Жизнь моя сложилась не так, как у папы и дедушки. В детстве папа занимался со мной Торой и Талмудом, научил хорошо молиться; знал я и «лошн койдеш». Многое, конечно, забылось, но кое-что за последние годы вспомнил основательно, когда после шестидесятилетнего перерыва снова стал ходить в синагогу. В школу меня родители отдали в еврейскую – она находилась рядом, в Болотовом переулке [ныне ул. Грузинская, 7. – Б.П.] До сих помню нашу строгую директоршу Песю Вайман. Рос я как все мальчишки нашей улицы, любил заниматься спортом; потом много лет работал на заводе. Знаком был чуть не со всем городом, да и меня знали многие, издали узнавали по пышной огненно-рыжей шевелюре, в шутку называли «человек с костром на голове». Пришлось много мотаться по командировкам, так что объездил полстраны и жену привез из Мурома; любил весёлую компанию друзей, «а бисеньке шнапсик», недругам мог виртуозно выдать на все буквы русского алфавита. Жена недавно умерла, а родственники почти все уже «там»...

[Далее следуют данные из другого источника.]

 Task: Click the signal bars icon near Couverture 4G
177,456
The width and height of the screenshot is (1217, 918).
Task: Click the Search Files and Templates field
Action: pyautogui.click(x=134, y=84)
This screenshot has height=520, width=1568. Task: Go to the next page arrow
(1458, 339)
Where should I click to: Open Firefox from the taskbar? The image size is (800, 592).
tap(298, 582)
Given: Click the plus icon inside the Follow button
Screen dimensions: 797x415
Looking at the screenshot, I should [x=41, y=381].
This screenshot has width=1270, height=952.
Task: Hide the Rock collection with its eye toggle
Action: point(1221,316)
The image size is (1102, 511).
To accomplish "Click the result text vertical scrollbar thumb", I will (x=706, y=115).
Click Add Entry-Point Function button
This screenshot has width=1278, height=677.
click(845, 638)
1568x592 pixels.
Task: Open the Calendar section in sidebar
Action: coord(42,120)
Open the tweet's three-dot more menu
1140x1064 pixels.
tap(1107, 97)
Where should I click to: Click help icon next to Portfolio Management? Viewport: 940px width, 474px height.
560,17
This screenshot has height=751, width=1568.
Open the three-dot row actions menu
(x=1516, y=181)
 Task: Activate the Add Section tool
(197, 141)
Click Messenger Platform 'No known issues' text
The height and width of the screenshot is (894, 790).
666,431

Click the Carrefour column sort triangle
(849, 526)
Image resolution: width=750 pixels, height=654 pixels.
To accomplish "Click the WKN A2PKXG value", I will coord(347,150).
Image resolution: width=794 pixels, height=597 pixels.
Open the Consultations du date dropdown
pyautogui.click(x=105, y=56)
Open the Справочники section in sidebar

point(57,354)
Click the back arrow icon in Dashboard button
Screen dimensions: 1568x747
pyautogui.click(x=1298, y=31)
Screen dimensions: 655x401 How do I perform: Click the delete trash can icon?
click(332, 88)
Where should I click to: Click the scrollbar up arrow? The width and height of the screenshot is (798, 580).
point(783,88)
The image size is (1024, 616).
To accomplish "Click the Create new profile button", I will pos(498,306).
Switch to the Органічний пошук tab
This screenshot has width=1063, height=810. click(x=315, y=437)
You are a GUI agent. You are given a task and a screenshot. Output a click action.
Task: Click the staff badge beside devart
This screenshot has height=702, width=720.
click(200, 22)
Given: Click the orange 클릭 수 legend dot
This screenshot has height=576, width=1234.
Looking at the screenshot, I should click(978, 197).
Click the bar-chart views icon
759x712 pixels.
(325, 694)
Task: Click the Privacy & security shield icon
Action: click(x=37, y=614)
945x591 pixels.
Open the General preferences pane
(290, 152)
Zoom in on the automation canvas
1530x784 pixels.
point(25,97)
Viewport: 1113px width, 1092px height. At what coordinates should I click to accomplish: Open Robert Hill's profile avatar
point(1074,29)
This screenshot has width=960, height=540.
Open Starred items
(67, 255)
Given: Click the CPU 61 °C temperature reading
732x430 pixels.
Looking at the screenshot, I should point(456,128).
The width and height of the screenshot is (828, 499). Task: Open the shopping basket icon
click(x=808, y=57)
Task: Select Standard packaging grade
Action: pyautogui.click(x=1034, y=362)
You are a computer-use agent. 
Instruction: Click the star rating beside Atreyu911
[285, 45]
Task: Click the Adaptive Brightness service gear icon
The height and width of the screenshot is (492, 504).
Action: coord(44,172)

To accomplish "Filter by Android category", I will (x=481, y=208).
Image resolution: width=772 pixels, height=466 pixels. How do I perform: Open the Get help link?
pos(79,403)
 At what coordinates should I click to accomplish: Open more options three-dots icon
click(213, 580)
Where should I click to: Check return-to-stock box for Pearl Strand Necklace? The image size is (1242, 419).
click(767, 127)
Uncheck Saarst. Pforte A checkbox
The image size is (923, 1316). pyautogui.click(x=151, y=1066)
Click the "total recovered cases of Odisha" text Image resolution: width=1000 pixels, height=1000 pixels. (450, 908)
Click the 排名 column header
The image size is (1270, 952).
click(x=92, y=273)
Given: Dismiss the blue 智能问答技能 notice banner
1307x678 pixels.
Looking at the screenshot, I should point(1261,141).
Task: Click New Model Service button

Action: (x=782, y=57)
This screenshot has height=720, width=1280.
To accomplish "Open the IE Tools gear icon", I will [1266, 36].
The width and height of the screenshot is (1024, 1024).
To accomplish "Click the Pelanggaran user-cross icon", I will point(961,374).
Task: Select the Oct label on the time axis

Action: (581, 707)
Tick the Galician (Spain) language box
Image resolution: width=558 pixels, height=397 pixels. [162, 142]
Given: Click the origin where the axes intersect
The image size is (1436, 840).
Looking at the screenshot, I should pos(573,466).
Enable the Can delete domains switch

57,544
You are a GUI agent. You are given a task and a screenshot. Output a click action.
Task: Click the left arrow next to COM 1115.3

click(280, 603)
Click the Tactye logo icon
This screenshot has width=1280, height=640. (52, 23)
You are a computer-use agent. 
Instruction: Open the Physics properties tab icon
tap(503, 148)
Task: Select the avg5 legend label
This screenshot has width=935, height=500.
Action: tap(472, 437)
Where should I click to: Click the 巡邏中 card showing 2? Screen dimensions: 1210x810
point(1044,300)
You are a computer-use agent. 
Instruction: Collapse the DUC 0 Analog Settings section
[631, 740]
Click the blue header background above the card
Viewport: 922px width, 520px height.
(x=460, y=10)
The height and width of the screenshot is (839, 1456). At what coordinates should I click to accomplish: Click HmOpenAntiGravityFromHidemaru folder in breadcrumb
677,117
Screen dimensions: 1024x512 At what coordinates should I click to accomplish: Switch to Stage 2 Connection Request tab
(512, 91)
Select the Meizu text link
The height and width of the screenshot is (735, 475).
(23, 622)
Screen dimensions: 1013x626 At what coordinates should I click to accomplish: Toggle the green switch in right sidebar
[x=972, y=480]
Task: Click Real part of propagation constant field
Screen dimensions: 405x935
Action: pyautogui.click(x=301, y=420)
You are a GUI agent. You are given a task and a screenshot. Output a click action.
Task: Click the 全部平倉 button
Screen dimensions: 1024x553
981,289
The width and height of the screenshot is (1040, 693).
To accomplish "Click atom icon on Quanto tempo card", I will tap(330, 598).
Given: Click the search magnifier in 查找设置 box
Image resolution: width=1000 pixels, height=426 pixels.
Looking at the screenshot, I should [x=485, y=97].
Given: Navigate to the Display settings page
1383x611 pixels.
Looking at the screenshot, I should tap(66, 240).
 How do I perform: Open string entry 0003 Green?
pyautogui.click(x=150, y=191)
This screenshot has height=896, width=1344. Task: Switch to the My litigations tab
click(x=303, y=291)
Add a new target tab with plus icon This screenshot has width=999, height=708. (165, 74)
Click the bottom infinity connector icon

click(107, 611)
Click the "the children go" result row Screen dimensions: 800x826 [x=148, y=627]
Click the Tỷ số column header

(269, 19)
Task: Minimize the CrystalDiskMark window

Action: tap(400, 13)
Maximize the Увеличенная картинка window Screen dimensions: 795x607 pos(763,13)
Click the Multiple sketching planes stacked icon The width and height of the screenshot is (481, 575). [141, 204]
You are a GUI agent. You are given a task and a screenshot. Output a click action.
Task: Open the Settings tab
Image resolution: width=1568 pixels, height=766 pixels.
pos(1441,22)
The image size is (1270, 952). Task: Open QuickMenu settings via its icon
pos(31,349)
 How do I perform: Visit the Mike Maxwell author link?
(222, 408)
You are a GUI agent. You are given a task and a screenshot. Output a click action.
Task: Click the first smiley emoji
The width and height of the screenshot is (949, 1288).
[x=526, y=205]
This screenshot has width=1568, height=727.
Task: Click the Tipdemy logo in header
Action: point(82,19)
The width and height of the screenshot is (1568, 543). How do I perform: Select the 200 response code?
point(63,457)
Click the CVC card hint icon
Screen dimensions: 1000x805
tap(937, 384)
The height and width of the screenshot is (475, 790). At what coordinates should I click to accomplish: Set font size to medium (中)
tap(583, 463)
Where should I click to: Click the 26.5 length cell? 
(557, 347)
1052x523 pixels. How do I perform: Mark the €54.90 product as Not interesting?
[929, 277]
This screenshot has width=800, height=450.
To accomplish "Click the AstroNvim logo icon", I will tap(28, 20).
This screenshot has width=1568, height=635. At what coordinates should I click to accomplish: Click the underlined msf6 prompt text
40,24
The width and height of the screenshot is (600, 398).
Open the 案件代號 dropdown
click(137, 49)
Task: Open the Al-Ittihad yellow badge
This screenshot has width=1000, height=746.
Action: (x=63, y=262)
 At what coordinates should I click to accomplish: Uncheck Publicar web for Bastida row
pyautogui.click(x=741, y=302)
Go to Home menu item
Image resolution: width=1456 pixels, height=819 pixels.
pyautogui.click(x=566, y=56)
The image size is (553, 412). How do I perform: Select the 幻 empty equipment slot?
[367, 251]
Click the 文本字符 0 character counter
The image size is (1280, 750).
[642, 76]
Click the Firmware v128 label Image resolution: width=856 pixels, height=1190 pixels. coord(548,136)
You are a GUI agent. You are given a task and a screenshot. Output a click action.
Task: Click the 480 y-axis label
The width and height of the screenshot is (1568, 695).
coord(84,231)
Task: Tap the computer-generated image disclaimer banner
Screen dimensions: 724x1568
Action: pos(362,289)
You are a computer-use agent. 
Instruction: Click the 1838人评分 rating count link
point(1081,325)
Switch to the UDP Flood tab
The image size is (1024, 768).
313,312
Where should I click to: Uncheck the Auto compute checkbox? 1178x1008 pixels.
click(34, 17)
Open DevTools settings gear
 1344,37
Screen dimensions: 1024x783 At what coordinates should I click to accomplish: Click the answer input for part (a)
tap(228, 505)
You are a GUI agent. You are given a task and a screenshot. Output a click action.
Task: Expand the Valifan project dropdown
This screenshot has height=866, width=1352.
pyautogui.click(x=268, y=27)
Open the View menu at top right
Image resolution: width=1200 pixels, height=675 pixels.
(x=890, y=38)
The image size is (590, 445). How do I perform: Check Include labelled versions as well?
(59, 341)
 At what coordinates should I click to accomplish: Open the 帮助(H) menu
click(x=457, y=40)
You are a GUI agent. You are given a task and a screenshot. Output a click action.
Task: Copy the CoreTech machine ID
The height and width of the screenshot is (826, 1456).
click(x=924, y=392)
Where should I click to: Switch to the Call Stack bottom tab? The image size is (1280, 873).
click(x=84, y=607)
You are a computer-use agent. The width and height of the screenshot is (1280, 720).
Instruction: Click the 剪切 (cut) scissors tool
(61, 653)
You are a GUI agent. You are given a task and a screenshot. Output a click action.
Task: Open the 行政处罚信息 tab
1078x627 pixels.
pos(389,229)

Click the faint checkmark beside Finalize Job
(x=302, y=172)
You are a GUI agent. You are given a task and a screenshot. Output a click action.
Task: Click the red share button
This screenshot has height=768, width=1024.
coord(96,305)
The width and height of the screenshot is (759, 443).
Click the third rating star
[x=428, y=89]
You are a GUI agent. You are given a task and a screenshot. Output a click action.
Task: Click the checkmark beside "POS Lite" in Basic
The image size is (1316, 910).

У нас ведь было много родственников. Фотографии некоторых есть в семейном альбоме. У моего любимого дяди Йомы (Вениамин-Ицхак, род. 01.06.1875), младшего брата отца, было четверо детей, а у его старшего сына Ильи – чуть не десяток. Большая семья была и у младшей сестры отца, Эстер-Фрады (род. 23.02.1878), вышедшей замуж 02.02.1906 г. за парчевского мещанина Леща, числившегося чернильным мастером. Суровый был человек, как и все «поляки»; на его сестре Гене-Фейге женился 11.01.1908 г. дядя Йома. Так что все нижегородские Лещи – наши родственники. А ещё с Тамарчаками в родне и свойстве семьи Гак, Бараб, Зальцман – все потомки «николаевских» солдат...
Знаете, Борис Моисеевич, – спросил у меня Арон Давыдович Тамарчак, – я иногда думаю: почему «николаевские» пользовались таким уважением? Наверное, за свою преданность вере отцов. Ведь тем, кто не менял веру под армейским битьем, можно верить, правда?